▶ **WHAT IS ASKED**
Reproduce the following rows verbatim, starting at the line that contains "Image resolution: width=623" and ending at the line that contains "will pyautogui.click(x=499, y=9).", with both of those lines included.

_____

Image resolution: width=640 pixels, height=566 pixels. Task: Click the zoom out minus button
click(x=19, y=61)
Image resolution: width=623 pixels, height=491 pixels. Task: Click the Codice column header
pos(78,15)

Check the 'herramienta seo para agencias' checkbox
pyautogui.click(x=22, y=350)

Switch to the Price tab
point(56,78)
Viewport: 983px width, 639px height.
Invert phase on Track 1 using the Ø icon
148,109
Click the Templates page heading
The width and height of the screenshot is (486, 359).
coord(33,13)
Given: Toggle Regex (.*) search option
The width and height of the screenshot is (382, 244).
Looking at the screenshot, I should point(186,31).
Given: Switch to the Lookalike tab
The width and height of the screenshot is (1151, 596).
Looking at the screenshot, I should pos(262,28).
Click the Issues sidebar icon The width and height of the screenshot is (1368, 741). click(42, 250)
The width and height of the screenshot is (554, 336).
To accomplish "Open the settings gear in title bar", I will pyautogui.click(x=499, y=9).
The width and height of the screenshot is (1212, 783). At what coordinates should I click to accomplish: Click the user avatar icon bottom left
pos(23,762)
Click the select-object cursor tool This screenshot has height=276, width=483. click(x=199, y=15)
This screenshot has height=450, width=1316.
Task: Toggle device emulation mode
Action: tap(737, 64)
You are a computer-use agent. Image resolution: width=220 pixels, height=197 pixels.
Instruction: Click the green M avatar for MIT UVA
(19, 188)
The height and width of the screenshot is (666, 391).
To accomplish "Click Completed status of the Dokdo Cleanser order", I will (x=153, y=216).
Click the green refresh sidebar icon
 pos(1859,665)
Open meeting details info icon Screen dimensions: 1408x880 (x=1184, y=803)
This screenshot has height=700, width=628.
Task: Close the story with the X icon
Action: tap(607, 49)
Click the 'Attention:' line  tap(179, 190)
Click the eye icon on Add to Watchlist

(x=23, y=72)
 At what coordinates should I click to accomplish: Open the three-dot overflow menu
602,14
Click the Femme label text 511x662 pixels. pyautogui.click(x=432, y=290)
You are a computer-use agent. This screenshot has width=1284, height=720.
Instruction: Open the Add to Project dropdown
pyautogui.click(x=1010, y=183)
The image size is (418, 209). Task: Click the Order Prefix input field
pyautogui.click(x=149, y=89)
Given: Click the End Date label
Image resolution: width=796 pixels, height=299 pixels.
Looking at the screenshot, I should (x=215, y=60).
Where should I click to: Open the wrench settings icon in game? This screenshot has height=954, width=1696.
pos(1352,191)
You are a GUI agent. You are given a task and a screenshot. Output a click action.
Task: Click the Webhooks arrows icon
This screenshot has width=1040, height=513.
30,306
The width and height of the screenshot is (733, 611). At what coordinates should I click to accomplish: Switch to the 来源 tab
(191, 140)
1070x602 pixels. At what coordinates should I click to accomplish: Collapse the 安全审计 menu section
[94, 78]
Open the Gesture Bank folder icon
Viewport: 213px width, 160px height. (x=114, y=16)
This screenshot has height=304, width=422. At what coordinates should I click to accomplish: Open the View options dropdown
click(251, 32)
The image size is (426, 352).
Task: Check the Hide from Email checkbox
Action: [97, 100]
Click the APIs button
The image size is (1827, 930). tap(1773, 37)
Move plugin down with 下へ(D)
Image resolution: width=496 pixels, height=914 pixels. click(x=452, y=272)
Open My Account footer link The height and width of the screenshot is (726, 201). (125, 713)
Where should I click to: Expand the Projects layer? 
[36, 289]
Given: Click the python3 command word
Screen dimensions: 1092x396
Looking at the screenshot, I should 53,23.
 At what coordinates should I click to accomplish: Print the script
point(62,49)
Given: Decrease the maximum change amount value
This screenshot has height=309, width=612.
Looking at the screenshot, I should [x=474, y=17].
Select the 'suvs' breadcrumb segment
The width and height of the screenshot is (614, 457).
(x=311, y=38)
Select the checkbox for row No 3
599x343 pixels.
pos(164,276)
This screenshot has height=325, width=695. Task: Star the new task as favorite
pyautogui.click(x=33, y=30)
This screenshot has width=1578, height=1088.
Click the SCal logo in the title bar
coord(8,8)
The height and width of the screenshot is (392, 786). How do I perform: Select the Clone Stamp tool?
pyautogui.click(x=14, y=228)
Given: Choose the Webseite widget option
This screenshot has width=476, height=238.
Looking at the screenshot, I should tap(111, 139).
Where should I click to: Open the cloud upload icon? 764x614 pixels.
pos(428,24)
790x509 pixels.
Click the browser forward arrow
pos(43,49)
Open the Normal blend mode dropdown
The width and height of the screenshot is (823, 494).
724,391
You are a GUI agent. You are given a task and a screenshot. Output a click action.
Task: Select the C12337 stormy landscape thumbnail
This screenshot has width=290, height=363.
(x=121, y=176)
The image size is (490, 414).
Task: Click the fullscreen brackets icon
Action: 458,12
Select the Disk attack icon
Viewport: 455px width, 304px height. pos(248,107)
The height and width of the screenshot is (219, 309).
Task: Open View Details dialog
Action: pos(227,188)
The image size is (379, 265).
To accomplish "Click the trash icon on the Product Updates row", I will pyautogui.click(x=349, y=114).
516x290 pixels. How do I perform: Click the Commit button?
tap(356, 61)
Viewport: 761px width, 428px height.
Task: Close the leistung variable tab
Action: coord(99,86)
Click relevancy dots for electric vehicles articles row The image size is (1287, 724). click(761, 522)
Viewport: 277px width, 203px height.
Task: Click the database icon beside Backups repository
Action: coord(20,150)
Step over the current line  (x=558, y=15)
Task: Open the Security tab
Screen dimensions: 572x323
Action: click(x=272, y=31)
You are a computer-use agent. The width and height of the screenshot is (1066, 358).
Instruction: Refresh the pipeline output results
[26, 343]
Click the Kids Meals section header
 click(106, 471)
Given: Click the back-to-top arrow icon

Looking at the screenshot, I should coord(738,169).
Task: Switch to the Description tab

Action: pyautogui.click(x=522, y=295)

_____

▶ **RESPONSE FOR THIS EXERCISE**
Image resolution: width=623 pixels, height=491 pixels. Task: Click the Codice column header
pos(78,15)

Check the 'herramienta seo para agencias' checkbox
pyautogui.click(x=22, y=350)

Switch to the Price tab
point(56,78)
Viewport: 983px width, 639px height.
Invert phase on Track 1 using the Ø icon
148,109
Click the Templates page heading
The width and height of the screenshot is (486, 359).
coord(33,13)
Given: Toggle Regex (.*) search option
The width and height of the screenshot is (382, 244).
Looking at the screenshot, I should point(186,31).
Given: Switch to the Lookalike tab
The width and height of the screenshot is (1151, 596).
Looking at the screenshot, I should pos(262,28).
Click the Issues sidebar icon The width and height of the screenshot is (1368, 741). click(42, 250)
The width and height of the screenshot is (554, 336).
To accomplish "Open the settings gear in title bar", I will pyautogui.click(x=499, y=9).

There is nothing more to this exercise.